I want to know what the interest is in a JuliaGeo project/effort to harmonize/shift the JuliaGeo ecosystem to allow the construction of a singular, unified package like R’s Terra.

One of my big pet peeves (and barrier to full adoption) is that the geospatial ecosystem is not as robust, simple, and interactive as the R ecosystem with Terra. Right now, I feel the ecosystem is made up of disparate, and tricky to interoperate packages. For example, my current workflows for scientific computing are an elementary operation of cropping layered rasters (of different CRS) by an extent/polygon extent then transforming these into dataframes/arrays for further analysis. In R, this is five lines of code that are very easy to read and require only Terra. Additionally, Terra easily lets people throw a wall of stats and operations on vector and raster objects on top of these simple data manipulations.

In Julia this operation would require atleast two packages and knowing how to translate between the packages. In the case of GeoDataFrames and Rasters, it’s easy, but I’ve found Shapefile to be trickier, ArchGDAL is verbose, GeoInterface lacks higher operations, and there are lots of, imo redundant packages (such as GeoJSON.jl, Shapefile.jl, etc. AFAIK these can be handled into abstracted GDAL based workflows with little to no change in code). Additionally, the documentation for these packages are quite sparse and typically show limited “translations” between related packages.

Many R geospatial analysts I know typically load in and modify geospatial data using geospatial tools. Then they convert those to other datatypes for analysis, but in this process they take compiled, modified in place objects, and convert it to slow interpreted objects. They use R because of its simple interaction with these objects and extensive statistical libraries. They then complain, however, about slow analysis. In one advanced geospatial analysis project, I had to pull teeth to convince them to do the data processing in Julia because they did not know Julia. However, their R code would have taken 200 days of compute hours. Meanwhile, Julia took 20 with simple optimizations while preserving DataFrames, type flexibility, and code clarity that they realized was just as easy to read as R. There is a space here for moving analysts to faster Julia workflows.

I totally understand that Julia works best with small, concise modules. I totally understand that some of this is an adoption/skill issue. However, my sentiments echo those of other geospatial analysts I know. Additionally, a lot of the questions in this topic are quite elementary, which, to me, shows a potential barrier to adoption that is broader than my circle.

A wrapper to existing Julia packages or a ground up suite of packages leveraging Spat objects (Maybe something like “Spats.jl” that implements the spat packages, then other small modules that operate on those objects) to match the Terra ecosystem could potentially help bring these analysts to Julia.

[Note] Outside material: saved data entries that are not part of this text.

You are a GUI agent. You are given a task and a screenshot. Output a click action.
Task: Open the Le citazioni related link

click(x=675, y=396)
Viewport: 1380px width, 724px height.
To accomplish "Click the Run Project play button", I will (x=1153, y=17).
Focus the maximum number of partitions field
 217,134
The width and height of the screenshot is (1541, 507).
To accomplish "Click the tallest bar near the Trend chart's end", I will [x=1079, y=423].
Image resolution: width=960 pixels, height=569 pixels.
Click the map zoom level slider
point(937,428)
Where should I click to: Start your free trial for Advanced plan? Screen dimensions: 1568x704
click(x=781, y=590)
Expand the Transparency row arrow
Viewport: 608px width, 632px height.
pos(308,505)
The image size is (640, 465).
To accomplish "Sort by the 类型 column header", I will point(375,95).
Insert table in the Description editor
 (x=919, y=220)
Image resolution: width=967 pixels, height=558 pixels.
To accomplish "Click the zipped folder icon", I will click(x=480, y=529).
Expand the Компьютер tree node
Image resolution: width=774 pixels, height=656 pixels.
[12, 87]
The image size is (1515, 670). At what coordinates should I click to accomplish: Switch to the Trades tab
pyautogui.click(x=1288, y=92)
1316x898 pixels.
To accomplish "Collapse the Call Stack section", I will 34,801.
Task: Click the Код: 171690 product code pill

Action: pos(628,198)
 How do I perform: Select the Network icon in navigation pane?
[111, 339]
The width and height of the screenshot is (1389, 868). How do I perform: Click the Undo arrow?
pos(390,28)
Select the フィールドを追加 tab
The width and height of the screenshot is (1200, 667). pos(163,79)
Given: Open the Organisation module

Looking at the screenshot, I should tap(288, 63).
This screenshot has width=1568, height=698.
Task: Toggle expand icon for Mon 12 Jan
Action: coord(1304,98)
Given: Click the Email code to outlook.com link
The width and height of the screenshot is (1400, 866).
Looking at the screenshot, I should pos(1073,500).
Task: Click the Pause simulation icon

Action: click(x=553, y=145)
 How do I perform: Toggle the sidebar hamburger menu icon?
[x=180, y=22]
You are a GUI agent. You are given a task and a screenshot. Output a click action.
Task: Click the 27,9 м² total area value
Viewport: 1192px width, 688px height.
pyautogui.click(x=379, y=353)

I want to know what the interest is in developing such a suite or wrapper to existing packages would be.

8 Likes

CC @asinghvi17 !

2 Likes

Hey! Glad to see more interest in a nice user experience. I definitely agree that a single meta-package can make it a lot easier for the first-time user. Julia packages tend to develop in a dependency-shy and modular way but there are situations where that shouldn’t be the case, and IMO this is one of them.

FYI, we are writing a book jl.geocompx.org (contributions are trickling in) that should make these workflows a bit easier to comprehend coming into the language. But the main problem remains.

Let me give a bit of background into my view of how this evolved:

Vector data

To start with a little background, the Julia (vector) geospatial ecosystem sort of evolved around fast and low-touch data access. So we have things like Shapefile.jl and GeoJSON.jl that both define their own geometry types that coincide with the specifications of those file formats.

Then, there are quite a few other pure-geometry packages like GeometryBasics.jl that define their own geometry types according to their own schemas.

As such, GeoInterface.jl evolved as a common interface to extract sub-geometries and coordinates from any geometry object, and query some metadata from it (spatial extent, CRS, geometry column for tables, etc). It has some other features but those are secondary these days, and not really implemented well across the ecosystem.

Over the last year or so, quite a bit of effort has gone into GeometryOps.jl as a package that can do “vector operations” (geometric comparisons like intersects, touches, disjoint, etc, polygon set operations, triangulation, voronoi, etc) and do them very well, in an efficient way, on any GeoInterface-compatible geometry. This is chugging along quite well I think, but still needs some time to be polished and get all the functionality it needs to equal something like terra.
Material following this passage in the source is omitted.